### What to do:
Write out every line of the material below as a JSON array of strings, one string per line, with blank lines omitted.

### Data to process:

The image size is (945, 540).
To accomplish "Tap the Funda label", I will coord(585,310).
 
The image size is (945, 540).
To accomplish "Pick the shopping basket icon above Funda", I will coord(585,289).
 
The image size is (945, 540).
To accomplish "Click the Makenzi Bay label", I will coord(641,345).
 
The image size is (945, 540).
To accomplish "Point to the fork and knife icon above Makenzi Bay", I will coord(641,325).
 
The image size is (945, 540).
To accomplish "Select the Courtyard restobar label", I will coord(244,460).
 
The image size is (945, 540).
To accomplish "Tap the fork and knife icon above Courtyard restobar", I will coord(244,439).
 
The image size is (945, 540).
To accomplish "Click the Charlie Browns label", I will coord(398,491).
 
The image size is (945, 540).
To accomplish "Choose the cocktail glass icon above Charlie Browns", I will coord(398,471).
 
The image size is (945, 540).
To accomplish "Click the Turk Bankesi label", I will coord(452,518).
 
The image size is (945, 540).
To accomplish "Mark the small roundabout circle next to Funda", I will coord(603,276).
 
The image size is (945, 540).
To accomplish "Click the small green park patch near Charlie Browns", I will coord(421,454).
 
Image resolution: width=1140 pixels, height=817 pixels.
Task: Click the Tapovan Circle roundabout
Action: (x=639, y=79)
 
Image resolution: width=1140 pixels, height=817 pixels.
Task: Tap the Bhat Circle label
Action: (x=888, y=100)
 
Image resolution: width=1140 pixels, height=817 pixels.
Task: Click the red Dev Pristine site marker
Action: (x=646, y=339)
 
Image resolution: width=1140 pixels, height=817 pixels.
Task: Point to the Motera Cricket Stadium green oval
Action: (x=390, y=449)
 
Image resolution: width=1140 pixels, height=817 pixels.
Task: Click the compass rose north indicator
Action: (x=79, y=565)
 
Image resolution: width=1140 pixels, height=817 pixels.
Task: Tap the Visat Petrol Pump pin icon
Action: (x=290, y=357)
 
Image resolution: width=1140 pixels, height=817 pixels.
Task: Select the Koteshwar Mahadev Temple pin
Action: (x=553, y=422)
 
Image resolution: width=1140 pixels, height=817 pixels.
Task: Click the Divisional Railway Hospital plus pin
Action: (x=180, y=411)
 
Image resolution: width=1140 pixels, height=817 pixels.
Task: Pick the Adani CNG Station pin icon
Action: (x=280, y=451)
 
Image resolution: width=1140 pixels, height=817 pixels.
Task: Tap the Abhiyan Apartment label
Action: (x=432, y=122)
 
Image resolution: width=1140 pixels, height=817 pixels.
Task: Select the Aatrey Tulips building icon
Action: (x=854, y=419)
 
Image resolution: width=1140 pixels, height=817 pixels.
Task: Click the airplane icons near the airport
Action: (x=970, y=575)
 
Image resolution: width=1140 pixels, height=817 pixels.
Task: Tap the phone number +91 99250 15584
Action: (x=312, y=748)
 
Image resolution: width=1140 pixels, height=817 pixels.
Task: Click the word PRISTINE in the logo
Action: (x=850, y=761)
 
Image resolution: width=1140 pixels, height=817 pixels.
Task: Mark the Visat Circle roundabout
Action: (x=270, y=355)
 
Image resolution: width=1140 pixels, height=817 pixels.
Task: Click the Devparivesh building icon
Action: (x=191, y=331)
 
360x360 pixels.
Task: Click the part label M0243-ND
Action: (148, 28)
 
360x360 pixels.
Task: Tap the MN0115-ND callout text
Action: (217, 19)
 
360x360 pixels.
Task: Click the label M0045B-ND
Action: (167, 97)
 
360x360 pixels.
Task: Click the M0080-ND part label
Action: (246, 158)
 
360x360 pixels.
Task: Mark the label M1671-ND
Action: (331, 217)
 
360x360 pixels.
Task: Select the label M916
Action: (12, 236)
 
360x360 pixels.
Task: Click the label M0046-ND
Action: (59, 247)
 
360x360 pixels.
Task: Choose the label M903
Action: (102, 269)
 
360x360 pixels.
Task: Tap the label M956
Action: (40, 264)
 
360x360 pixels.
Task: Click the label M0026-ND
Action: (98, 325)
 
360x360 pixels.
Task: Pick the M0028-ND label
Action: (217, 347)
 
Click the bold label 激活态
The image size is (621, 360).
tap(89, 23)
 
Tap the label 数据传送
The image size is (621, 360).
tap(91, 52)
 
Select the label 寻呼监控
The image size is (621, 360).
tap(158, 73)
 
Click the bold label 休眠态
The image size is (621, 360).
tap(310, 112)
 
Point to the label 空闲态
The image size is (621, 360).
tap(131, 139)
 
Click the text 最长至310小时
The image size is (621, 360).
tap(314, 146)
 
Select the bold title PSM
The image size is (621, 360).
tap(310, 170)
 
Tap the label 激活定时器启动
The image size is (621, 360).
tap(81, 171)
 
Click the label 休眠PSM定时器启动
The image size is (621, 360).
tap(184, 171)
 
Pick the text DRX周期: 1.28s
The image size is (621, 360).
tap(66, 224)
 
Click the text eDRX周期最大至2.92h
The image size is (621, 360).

### Final result:
[
  "The image size is (945, 540).",
  "To accomplish \"Tap the Funda label\", I will coord(585,310).",
  "The image size is (945, 540).",
  "To accomplish \"Pick the shopping basket icon above Funda\", I will coord(585,289).",
  "The image size is (945, 540).",
  "To accomplish \"Click the Makenzi Bay label\", I will coord(641,345).",
  "The image size is (945, 540).",
  "To accomplish \"Point to the fork and knife icon above Makenzi Bay\", I will coord(641,325).",
  "The image size is (945, 540).",
  "To accomplish \"Select the Courtyard restobar label\", I will coord(244,460).",
  "The image size is (945, 540).",
  "To accomplish \"Tap the fork and knife icon above Courtyard restobar\", I will coord(244,439).",
  "The image size is (945, 540).",
  "To accomplish \"Click the Charlie Browns label\", I will coord(398,491).",
  "The image size is (945, 540).",
  "To accomplish \"Choose the cocktail glass icon above Charlie Browns\", I will coord(398,471).",
  "The image size is (945, 540).",
  "To accomplish \"Click the Turk Bankesi label\", I will coord(452,518).",
  "The image size is (945, 540).",
  "To accomplish \"Mark the small roundabout circle next to Funda\", I will coord(603,276).",
  "The image size is (945, 540).",
  "To accomplish \"Click the small green park patch near Charlie Browns\", I will coord(421,454).",
  "Image resolution: width=1140 pixels, height=817 pixels.",
  "Task: Click the Tapovan Circle roundabout",
  "Action: (x=639, y=79)",
  "Image resolution: width=1140 pixels, height=817 pixels.",
  "Task: Tap the Bhat Circle label",
  "Action: (x=888, y=100)",
  "Image resolution: width=1140 pixels, height=817 pixels.",
  "Task: Click the red Dev Pristine site marker",
  "Action: (x=646, y=339)",
  "Image resolution: width=1140 pixels, height=817 pixels.",
  "Task: Point to the Motera Cricket Stadium green oval",
  "Action: (x=390, y=449)",
  "Image resolution: width=1140 pixels, height=817 pixels.",
  "Task: Click the compass rose north indicator",
  "Action: (x=79, y=565)",
  "Image resolution: width=1140 pixels, height=817 pixels.",
  "Task: Tap the Visat Petrol Pump pin icon",
  "Action: (x=290, y=357)",
  "Image resolution: width=1140 pixels, height=817 pixels.",
  "Task: Select the Koteshwar Mahadev Temple pin",
  "Action: (x=553, y=422)",
  "Image resolution: width=1140 pixels, height=817 pixels.",
  "Task: Click the Divisional Railway Hospital plus pin",
  "Action: (x=180, y=411)",
  "Image resolution: width=1140 pixels, height=817 pixels.",
  "Task: Pick the Adani CNG Station pin icon",
  "Action: (x=280, y=451)",
  "Image resolution: width=1140 pixels, height=817 pixels.",
  "Task: Tap the Abhiyan Apartment label",
  "Action: (x=432, y=122)",
  "Image resolution: width=1140 pixels, height=817 pixels.",
  "Task: Select the Aatrey Tulips building icon",
  "Action: (x=854, y=419)",
  "Image resolution: width=1140 pixels, height=817 pixels.",
  "Task: Click the airplane icons near the airport",
  "Action: (x=970, y=575)",
  "Image resolution: width=1140 pixels, height=817 pixels.",
  "Task: Tap the phone number +91 99250 15584",
  "Action: (x=312, y=748)",
  "Image resolution: width=1140 pixels, height=817 pixels.",
  "Task: Click the word PRISTINE in the logo",
  "Action: (x=850, y=761)",
  "Image resolution: width=1140 pixels, height=817 pixels.",
  "Task: Mark the Visat Circle roundabout",
  "Action: (x=270, y=355)",
  "Image resolution: width=1140 pixels, height=817 pixels.",
  "Task: Click the Devparivesh building icon",
  "Action: (x=191, y=331)",
  "360x360 pixels.",
  "Task: Click the part label M0243-ND",
  "Action: (148, 28)",
  "360x360 pixels.",
  "Task: Tap the MN0115-ND callout text",
  "Action: (217, 19)",
  "360x360 pixels.",
  "Task: Click the label M0045B-ND",
  "Action: (167, 97)",
  "360x360 pixels.",
  "Task: Click the M0080-ND part label",
  "Action: (246, 158)",
  "360x360 pixels.",
  "Task: Mark the label M1671-ND",
  "Action: (331, 217)",
  "360x360 pixels.",
  "Task: Select the label M916",
  "Action: (12, 236)",
  "360x360 pixels.",
  "Task: Click the label M0046-ND",
  "Action: (59, 247)",
  "360x360 pixels.",
  "Task: Choose the label M903",
  "Action: (102, 269)",
  "360x360 pixels.",
  "Task: Tap the label M956",
  "Action: (40, 264)",
  "360x360 pixels.",
  "Task: Click the label M0026-ND",
  "Action: (98, 325)",
  "360x360 pixels.",
  "Task: Pick the M0028-ND label",
  "Action: (217, 347)",
  "Click the bold label 激活态",
  "The image size is (621, 360).",
  "tap(89, 23)",
  "Tap the label 数据传送",
  "The image size is (621, 360).",
  "tap(91, 52)",
  "Select the label 寻呼监控",
  "The image size is (621, 360).",
  "tap(158, 73)",
  "Click the bold label 休眠态",
  "The image size is (621, 360).",
  "tap(310, 112)",
  "Point to the label 空闲态",
  "The image size is (621, 360).",
  "tap(131, 139)",
  "Click the text 最长至310小时",
  "The image size is (621, 360).",
  "tap(314, 146)",
  "Select the bold title PSM",
  "The image size is (621, 360).",
  "tap(310, 170)",
  "Tap the label 激活定时器启动",
  "The image size is (621, 360).",
  "tap(81, 171)",
  "Click the label 休眠PSM定时器启动",
  "The image size is (621, 360).",
  "tap(184, 171)",
  "Pick the text DRX周期: 1.28s",
  "The image size is (621, 360).",
  "tap(66, 224)",
  "Click the text eDRX周期最大至2.92h",
  "The image size is (621, 360)."
]